Theatre review: Machinal

Richard Jones' production of Machinal was originally seen at the Theatre Royal Bath, something that's immediately apparent as Hyemi Shin's set clearly originates somewhere much smaller than the Old Vic: The sickly yellow wedge is very appropriate for conveying the claustrophobia of the story, a bit less ideal for the sightlines as it gets lost somewhere in the middle of the huge darkened stage, squeezed behind a pillar from where we were sitting*. Sophie Treadwell's 1928 play is considered a masterpiece of expressionism, something that's referenced in particular in the opening scenes as a young woman (Rosie Sheehy) travels on a packed New York subway train to her office, where her coworkers fuss and gossip about her being late. Adam Silverman's lighting throws their shadows onto the back walls to loom ominously over her.

This is a play about escape, in which every attempt to do so becomes another trap: The escape offered from this soul-destroying job is marriage, an option the woman hopes her mother (Buffy Davis) will dissuade her from, but she doesn't take the hint and lets her marry the boss.


Her husband (Tim Frances) doesn't notice but this is a disaster right from the honeymoon, where the young woman desperately tries to stay away from their bed. They do eventually have a child, but she only has anything resembling a happy physical relationship when she meets a young man (Pierro Niel-Mee) in a speakeasy, and begins an affair with him. He's actually a murderer, and as the play is based on the true story of Ruth Snyder, who killed her husband and became the first woman in New York to die in the electric chair, it's clear what kind of influence he'll have on her.
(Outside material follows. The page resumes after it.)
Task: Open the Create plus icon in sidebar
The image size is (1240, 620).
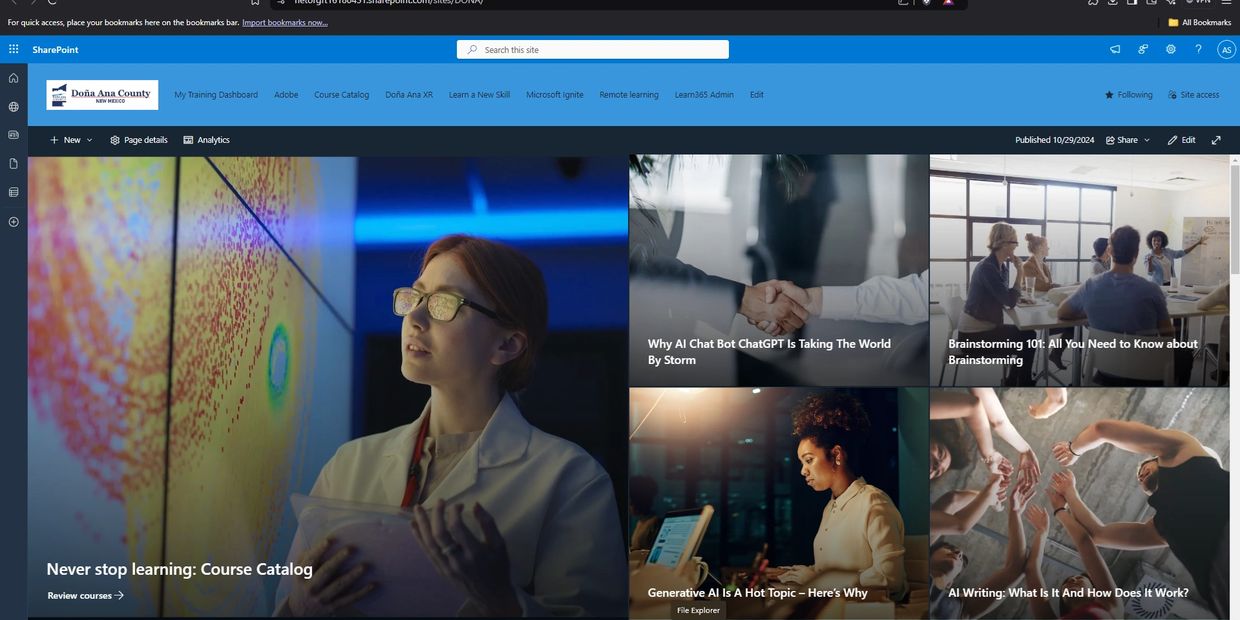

I last saw Machinal six years ago at the Almeida, and while Natalie Abrahami's production also enclosed the action in a box, the two shows feel very different (and not just because Abrahami managed to tell it in 3/4 of the time that Jones does.) Although clearly this is a play that takes a particularly strong lens to the place of women in society, Jones has focused almost exclusively on the gender politics rather than the wider economic and social themes (even the racism towards Mexicans in framed in terms of how it comes with a second-hand insult to the young woman.) One of the very few times the play takes the focus off Sheehy is when another woman at the speakeasy (Imogen Daines) is being pressured by her boyfriend (Emilio Iannucci) to have an abortion.


While there's no doubt Sheehy's giving a barnstorming performance here, it's so big and so frenetic, and the production is so laser-focused on it, I felt we lost some of the wider picture. Despite ending on a striking visual that encapsulates the way everyone has contributed to the way her story ends, with the cast forming a circuit leading to the electric chair switch that's been lurking on the set all along, it felt like the woman's madness was too big and too ever-present to see the stages by which capitalism caused it. It's still an ominous tragedy, but it feels less avoidable and more personal, more that of a particular damaged person and less that of an everywoman pushed too far.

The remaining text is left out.